3. Syadz terdapat pada Sanad dan Matan
ان النبي صلي الله عليه وسلم كان يقصر في السفر ويتم ويفطر ويصوم
Hadis ini dikeluarkan oleh ad-Daruqutni dalam kitab Sunannya melalui jalur `A’isyah. Hadis ini seluruh rawinya adalah siqah, Imam ad-Daruqutni telah memberikan kreteria sahih, akan tetapi pada kenyataannya hadis ini mengandung syadz dari dua segi, yaitu dari sanad dan matannya. Dari segi sanad, hadis ini menyalahi dari hadis yang menjadi kesepakatan para rawi siqah yang meriwayatkan dari `A’isyah. Bahwasanya hadis yang yang diriwayatkan dalam sunan ad-Daruqutni, tidak marfu` akan tetapi mauquf. Sedangkan dari segi matan mengalami kejanggalan yaitu tentang ke-ajeg-an Nabi tentang qasar sholat ketika dalam perjalanan[22].

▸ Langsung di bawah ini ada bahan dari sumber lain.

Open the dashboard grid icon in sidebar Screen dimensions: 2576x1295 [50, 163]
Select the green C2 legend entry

D. Metode Mendeteksi Syadz
Sebuah hadis muncul tidak serta merta diriwayatkan oleh satu orang saja dalam satu tema, akan tetapi hadis muncul dengan adanya nuasa yang kebersamaan sahabat-sahabat Nabi dalam mendengarkan hadis-hadis yang dilantunkan dan disabdakan oleh Nabi. Konsekwensinya adalah bahwa hadis-hadis dengan tema yang sama akan mudah terdeteksi apabila mengalami penyelewengan dan penyalahgunaan pembacaan.
Standar kompentensi menjadi syarat utama dalam melihat dan meneliti apakah hadis-hadis yang diriwayatkan seorang rawi itu siqah atau tidak, bahkan kesiqahan saja menjadi bumerang apabila menyalahi dari perawi lain yang lebih siqah-- yang dalam istilah hadis dikenal dengan Syadz.

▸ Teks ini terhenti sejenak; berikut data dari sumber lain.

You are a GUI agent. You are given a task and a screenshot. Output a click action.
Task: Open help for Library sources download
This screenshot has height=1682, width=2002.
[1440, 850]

Untuk mengetahui apakah hadis tersebut mengalami syadz atau tidak, ulama hadis mempunyai kata sepakat untuk memperbandingkan antara hadis yang satu dengan hadis yang lain(metode muqaran). Adapun metode muqoran--sebagaimana dikatakan oleh Hasjim Abbas--adalah sebuah upaya uji redaksional, yang berpola pada tiga hal; 1) Upaya uji redaksional antara riwayat yang satu dengan riwayat yang lain; 2) Uji redaksional antara riwayat dengan al-Qur`an; dan 3) Uji redaksional antara riwayat dengan hadis mutawatir[23].
E. Beberapa Kondisi Yang Terindikasi Tempat Syadz( Mukhalif as-Siqah) dalam Matan hadis
Sebenarnya untuk mengatakan bahwa kondisi yang sejatinya kurang tepat, akan tetapi lebih tertuju pada pengertian bahwa kondisi lebih dominan dan lebih tertuju pada persoalan menyalahi dari perawi yang lebih siqah dapat dikatakan lebih tepat. Artinya bahwa kondisi ini lebih tertuju pada subtansi dari pengertian syadz itu sendiri, yaitu riwayat yang diriwayttkan oleh orang yang siqah menyalahi dari riwayat orang yang lebig siqah.Adapun beberapa kondisi yang terindikasi terjadinya syadz dalam matan hadis antara lain:
1. Idraj
Idraj dalam istilah ahli hadis mempunyai pengertian penjelasan makna hadis yang asing yang disisipkan oleh perawi untuk memudahkan memahami matan hadis. Penejelasan yang dilakukan rawi tersebut bukanlah berasal dari kalam kenabian melainkan perkataan muhadis sebagai upaya penafsiran atau penjelasan hadis[24].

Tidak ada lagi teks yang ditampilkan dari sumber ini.